Last week, while reaching into my silverware drawer, I foolishly cut my index finger on a protruding knife. Wrapping the slightly bleeding wound, I rushed to the bathroom and found a box of Band-Aids. As I fumbled to open one, my brain decided to remind me of the jingle “I’m stuck on Band-Aid ‘cause Band-Aid’s stuck on me.”        

I fumbled to open the Band-Aid paper sleeve because, although the product is a great invention, they have yet to perfect the wrapper. First, I tried to tear off an end, but it was impossible to slide the Band-Aid out. Then I tore along a lengthwise edge and tried to pry open the wrapper. Eventually, I was able to separate the wrapper from the Band-Aid and then tried to place it around the cut using my non-bloody hand. Memo to Johnson & Johnson, develop a better way of packaging the product so that unwrapping the Band-Aid does not add to the stress of trying to close a small wound.

My readers will notice that I keep writing Band-Aid instead of band-aid. Johnson & Johnson’s product has trademark, patent and copyright protection. I respect the concept of intellectual property. So, Band-Aid, Wiffle Ball, Kleenex and many others, I got your back.

What did people use to treat small wounds before the Band-Aid? Ancient Egyptians wrapped the wound in honey to ward off airborne infections. Around 400 BC, the Greek physician Hippocrates treated cuts with vinegar before wrapping the injured area in fig leaves. In medieval times some doctors tried using spider webs to close wounds.

In the 1860’s, a physician named Joseph Lister started using surgical gauze treated with an antiseptic called carbolic acid. Legend has it that he decided upon carbolic acid after he noticed it took away the foul odor from sewer stench.

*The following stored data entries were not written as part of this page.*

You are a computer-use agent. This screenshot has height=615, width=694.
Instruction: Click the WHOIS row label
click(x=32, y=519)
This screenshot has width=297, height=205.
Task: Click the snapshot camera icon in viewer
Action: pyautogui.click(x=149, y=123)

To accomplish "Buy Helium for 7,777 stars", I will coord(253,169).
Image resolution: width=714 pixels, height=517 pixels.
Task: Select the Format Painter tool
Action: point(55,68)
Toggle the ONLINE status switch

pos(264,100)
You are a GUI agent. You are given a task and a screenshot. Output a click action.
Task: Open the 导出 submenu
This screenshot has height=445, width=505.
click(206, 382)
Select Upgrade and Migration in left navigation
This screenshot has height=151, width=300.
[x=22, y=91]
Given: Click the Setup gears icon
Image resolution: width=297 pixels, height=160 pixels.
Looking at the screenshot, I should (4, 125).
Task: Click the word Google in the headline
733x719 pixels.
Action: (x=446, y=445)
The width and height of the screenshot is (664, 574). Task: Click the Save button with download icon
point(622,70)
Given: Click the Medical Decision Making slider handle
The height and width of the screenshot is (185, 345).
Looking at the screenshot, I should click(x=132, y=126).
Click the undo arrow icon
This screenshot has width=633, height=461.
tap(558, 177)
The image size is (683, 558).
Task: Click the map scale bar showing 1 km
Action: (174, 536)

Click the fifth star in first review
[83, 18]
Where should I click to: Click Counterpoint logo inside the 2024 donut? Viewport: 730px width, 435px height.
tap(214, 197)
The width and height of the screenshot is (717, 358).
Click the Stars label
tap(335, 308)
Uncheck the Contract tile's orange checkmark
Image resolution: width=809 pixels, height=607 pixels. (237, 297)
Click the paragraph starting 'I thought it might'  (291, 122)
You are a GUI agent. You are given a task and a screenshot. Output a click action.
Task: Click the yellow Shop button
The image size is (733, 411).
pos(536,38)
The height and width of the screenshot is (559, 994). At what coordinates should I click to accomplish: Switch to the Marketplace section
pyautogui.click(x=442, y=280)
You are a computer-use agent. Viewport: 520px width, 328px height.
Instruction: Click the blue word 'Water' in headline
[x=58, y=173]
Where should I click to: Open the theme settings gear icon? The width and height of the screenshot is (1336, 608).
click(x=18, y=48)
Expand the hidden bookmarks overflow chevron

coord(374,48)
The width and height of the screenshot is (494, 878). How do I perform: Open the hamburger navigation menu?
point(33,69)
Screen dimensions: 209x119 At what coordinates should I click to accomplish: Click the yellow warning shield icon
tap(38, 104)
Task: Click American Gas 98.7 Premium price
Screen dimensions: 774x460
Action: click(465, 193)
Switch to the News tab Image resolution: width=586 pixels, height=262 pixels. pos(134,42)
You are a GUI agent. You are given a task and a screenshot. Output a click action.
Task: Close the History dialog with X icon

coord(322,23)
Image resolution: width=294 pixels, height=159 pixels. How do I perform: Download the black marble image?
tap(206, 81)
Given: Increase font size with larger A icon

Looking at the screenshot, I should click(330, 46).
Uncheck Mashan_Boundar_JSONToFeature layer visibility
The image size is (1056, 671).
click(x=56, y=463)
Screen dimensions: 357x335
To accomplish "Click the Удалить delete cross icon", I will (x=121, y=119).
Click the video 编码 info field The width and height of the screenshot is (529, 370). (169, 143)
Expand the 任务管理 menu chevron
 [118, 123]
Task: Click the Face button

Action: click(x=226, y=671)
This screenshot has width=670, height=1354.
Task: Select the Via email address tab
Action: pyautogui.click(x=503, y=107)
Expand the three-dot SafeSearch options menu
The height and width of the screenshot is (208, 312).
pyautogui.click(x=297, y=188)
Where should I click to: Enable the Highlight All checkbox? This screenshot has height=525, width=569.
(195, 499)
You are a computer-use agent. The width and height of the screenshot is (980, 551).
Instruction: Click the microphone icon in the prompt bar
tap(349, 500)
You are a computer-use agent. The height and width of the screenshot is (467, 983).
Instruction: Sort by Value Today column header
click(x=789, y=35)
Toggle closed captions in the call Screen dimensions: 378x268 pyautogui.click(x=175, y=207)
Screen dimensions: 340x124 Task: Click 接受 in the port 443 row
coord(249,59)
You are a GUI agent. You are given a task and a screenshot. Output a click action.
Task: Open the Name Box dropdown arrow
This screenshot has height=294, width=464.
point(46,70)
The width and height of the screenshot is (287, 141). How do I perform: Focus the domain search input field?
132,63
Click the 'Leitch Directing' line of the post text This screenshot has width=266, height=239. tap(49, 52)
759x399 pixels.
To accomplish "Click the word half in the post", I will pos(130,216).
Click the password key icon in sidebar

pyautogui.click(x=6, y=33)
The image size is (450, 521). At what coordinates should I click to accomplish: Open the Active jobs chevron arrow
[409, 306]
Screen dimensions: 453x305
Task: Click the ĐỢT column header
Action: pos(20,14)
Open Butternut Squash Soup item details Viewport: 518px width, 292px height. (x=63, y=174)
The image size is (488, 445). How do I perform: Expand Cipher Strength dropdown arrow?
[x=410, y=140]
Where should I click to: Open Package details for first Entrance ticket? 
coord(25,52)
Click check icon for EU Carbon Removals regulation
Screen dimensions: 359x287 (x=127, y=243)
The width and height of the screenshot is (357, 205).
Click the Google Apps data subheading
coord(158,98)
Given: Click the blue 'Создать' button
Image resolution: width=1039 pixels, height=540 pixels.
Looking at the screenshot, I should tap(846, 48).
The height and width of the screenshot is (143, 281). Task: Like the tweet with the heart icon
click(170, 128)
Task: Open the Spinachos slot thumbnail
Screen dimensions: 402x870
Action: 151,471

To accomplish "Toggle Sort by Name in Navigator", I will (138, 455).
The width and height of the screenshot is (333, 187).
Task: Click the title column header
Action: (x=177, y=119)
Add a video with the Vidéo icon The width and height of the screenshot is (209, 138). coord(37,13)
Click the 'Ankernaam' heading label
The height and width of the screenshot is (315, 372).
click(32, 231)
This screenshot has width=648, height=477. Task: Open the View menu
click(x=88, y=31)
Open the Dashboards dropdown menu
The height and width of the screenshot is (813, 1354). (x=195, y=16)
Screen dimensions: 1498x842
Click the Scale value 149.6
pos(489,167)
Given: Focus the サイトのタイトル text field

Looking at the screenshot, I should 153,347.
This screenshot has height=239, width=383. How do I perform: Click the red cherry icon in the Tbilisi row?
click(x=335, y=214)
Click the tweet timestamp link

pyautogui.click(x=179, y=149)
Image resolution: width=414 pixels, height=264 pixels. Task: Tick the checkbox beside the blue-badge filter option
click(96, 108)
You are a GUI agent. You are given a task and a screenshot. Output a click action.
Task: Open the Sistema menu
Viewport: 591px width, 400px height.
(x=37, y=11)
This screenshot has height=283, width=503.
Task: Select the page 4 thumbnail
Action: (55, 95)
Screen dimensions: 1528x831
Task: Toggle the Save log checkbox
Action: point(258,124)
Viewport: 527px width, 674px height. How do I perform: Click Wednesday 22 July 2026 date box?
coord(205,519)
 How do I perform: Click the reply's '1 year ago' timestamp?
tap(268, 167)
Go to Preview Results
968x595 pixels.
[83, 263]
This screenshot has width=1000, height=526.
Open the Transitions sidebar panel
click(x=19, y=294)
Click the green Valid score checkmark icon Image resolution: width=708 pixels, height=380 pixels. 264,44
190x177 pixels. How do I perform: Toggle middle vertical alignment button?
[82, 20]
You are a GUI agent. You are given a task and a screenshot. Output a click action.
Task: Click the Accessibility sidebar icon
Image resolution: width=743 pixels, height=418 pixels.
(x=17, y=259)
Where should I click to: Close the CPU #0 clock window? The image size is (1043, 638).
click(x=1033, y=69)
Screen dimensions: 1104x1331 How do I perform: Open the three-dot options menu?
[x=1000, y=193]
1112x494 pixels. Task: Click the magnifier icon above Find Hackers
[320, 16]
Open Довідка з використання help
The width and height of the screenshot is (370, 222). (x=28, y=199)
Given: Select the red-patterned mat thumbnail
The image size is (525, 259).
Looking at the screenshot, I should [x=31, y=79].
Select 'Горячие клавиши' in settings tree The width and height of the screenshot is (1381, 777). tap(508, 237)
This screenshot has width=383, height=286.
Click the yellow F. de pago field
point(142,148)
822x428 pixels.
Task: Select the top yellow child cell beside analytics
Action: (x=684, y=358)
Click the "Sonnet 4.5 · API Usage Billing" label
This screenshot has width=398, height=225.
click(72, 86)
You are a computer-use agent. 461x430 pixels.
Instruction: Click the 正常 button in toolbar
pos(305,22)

Years later, Joseph Lawrence, the creator of Listerine, named the now familiar mouthwash after Doctor Lister. For your interest, originally Listerine had many uses besides mouthwash. As a disinfectant it was also used to mop floors and to scrub feet.

Johnson & Johnson, formed in 1886, began marketing sterile gauze pads to treat cuts and bruises. Soon they packaged gauze pads, bandages and disinfectants together and sold the first commercial first aid kits.

The item we know as the Band-Aid was invented by a cotton buyer named Earle Dickson in 1920. His wife loved to cook but seemingly lacked safe knife skills. She was constantly cutting her fingers probably causing Earle to ask, “Good burger, but didn’t you say we were out of ketchup?”

To remedy his wife’s nicked fingers and eliminate his condiment questions, Dickson cut pieces of surgical tape and affixed a square piece of gauze in the middle. Using his invention, Mrs. Dickson was able to apply the bandage by herself. A year later in 1921, Johnson & Johnson began selling Dickson’s invention under the name Band-Aid.

There is some debate on how they settled on the name Band-Aid. Undocumented speculation is that a focus group rejected Cut-Buster, Heal-Tape and Wound-Wrap. Initially they named it Band-Age but that soon morphed into Bandage-Aid. But the designer of the package realized that “Bandage-Aid” would not fit on the paper wrapper. A quick editing job and the product “Band-Aid” was born.

Today many of us are stuck on Band-Aids and have a box in our medicine cabinet or first aid kit. Pun alert…Johnson & Johnson “cuts into a big slice” of the adhesive bandage market to the tune of about 168 million dollars in yearly sales in the United States.